Researchers at Google, the University of California at Merced, and Yonsei University developed an AI system — RetrieveGAN — that takes scene descriptions and learns to select compatible patches from other images to create entirely new images. They claim it could be beneficial for certain kinds of media and image editing, particularly in domains where artists combine two or more images to capture each’s most appealing elements.

AI and machine learning hold incredible promise for image editing, if emerging research is any indication. Engineers at Nvidia recently demoed a system — GauGAN — that creates convincingly lifelike landscape photos from whole cloth. Microsoft scientists proposed a framework capable of producing images and storyboards from natural language captions. And last June, the MIT-IBM Watson AI Lab launched a tool — GAN Paint Studio — that lets users upload images and edit the appearance of pictured buildings, flora, and fixtures.

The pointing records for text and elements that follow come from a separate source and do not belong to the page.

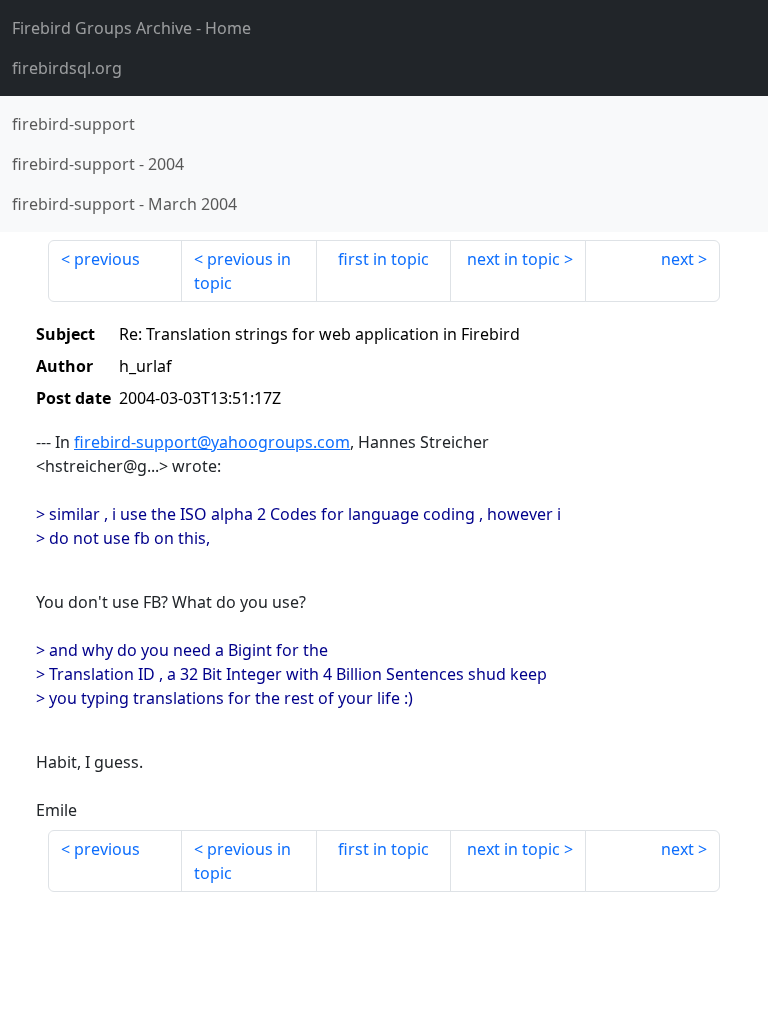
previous (107, 259)
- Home (131, 28)
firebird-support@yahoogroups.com (212, 442)
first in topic (383, 259)
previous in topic (242, 271)
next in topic (513, 259)
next (677, 259)
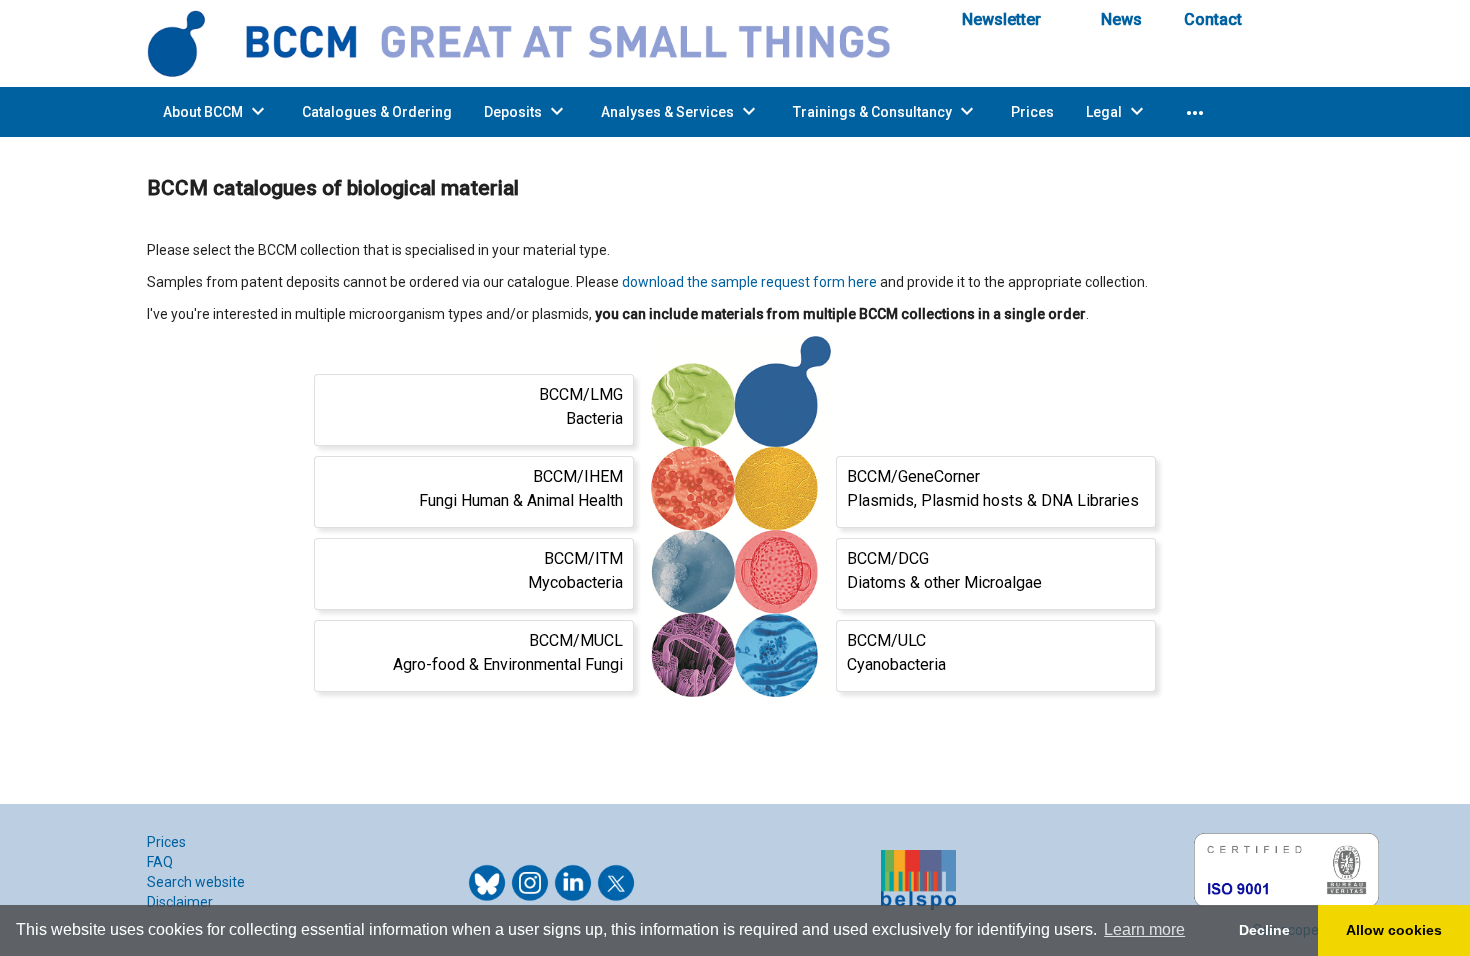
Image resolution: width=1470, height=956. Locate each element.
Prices (166, 842)
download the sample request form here (749, 282)
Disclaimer (180, 902)
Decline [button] (1264, 930)
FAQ (160, 862)
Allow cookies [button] (1394, 930)
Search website (196, 882)
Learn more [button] (1144, 929)
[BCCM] (534, 42)
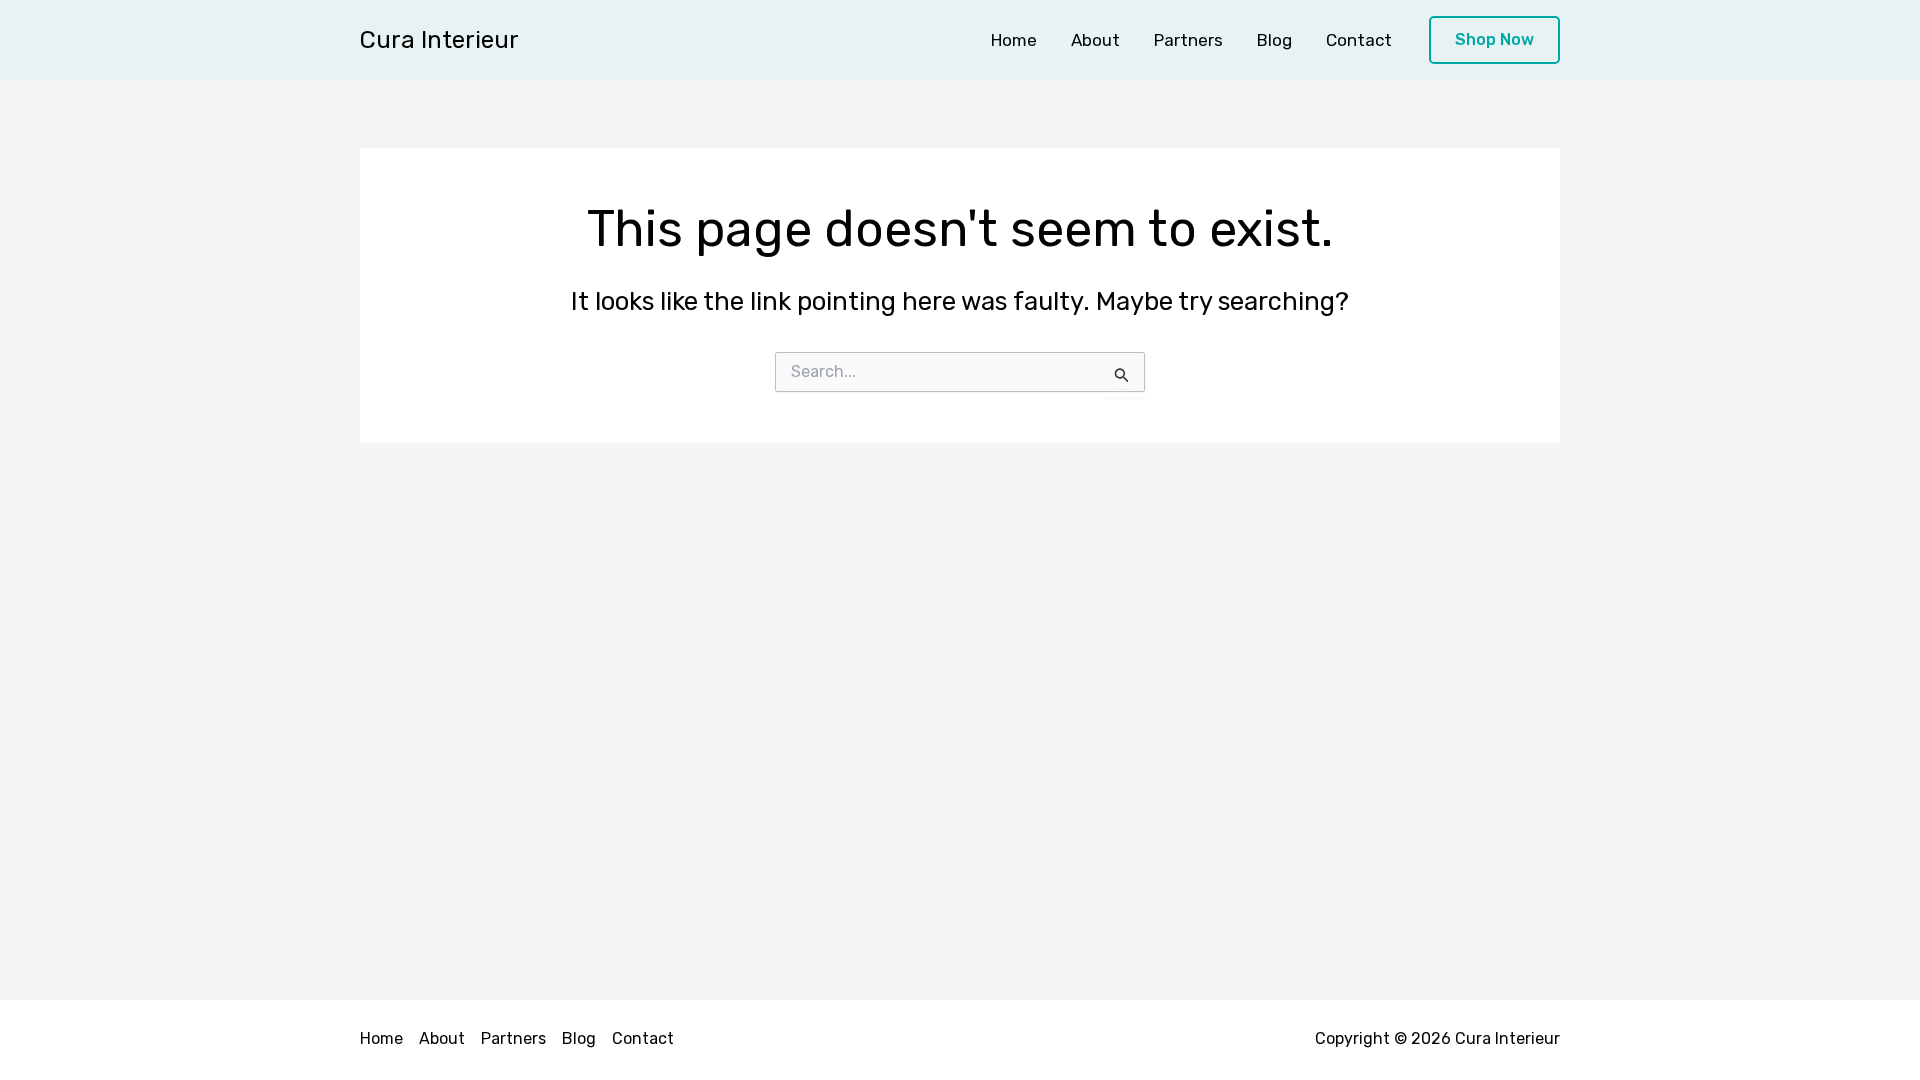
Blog (1274, 40)
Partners (1188, 40)
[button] (1494, 40)
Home (1014, 40)
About (1095, 40)
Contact (1359, 40)
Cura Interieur (439, 40)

By contrast, RetrieveGAN captures the relationships among objects in existing images and leverages this to create synthetic (but convincing) scenescapes. Given a scene graph description — a description of objects in a scene and their relationships — it encodes the graph in a computationally friendly way, looks for aesthetically similar patches from other images, and grafts one or more of the patches onto the original image.


The researchers trained and evaluated RetrieveGAN on images from the open source COC-Stuff and Visual Genome data sets. In experiments, they found that it was “significantly” better at isolating and extracting objects from scenes on at least one benchmark compared with several baseline systems. In a subsequent user study where volunteers were given two sets of patches selected by RetrieveGAN and other models and asked the question “Which set of patches are more mutually compatible and more likely to coexist in the same image?,” the researchers report that RetrieveGAN’s patches came out on top the majority of the time.

“In this work, we present a differentiable retrieval module to aid the image synthesis from the scene description. Through the iterative process, the retrieval module selects mutually compatible patches as reference for the generation. Moreover, the differentiable property enables the module to learn a better embedding function jointly with the image generation process,” the researchers wrote. “The proposed approach points out a new research direction in the content creation field. As the retrieval module is differentiable, it can be trained with the generation or manipulation models to learn to select real reference patches that improves the quality.”

Although the researchers don’t mention it, there’s a real possibility their tool could be used to create deepfakes, or synthetic media in which a person in an existing image is replaced with someone else’s likeness. Fortunately, a number of companies have published corpora in the hopes the research community will develop detection methods. Facebook — along with Amazon Web Services (AWS), the Partnership on AI, and academics from a number of universities — is spearheading the Deepfake Detection Challenge. In September 2019, Google released a collection of visual deepfakes as part of the FaceForensics benchmark, which was co-created by the Technical University of Munich and the University Federico II of Naples. More recently, researchers from SenseTime partnered with Nanyang Technological University in Singapore to design DeeperForensics-1.0, a data set for face forgery detection that they claim is the largest of its kind.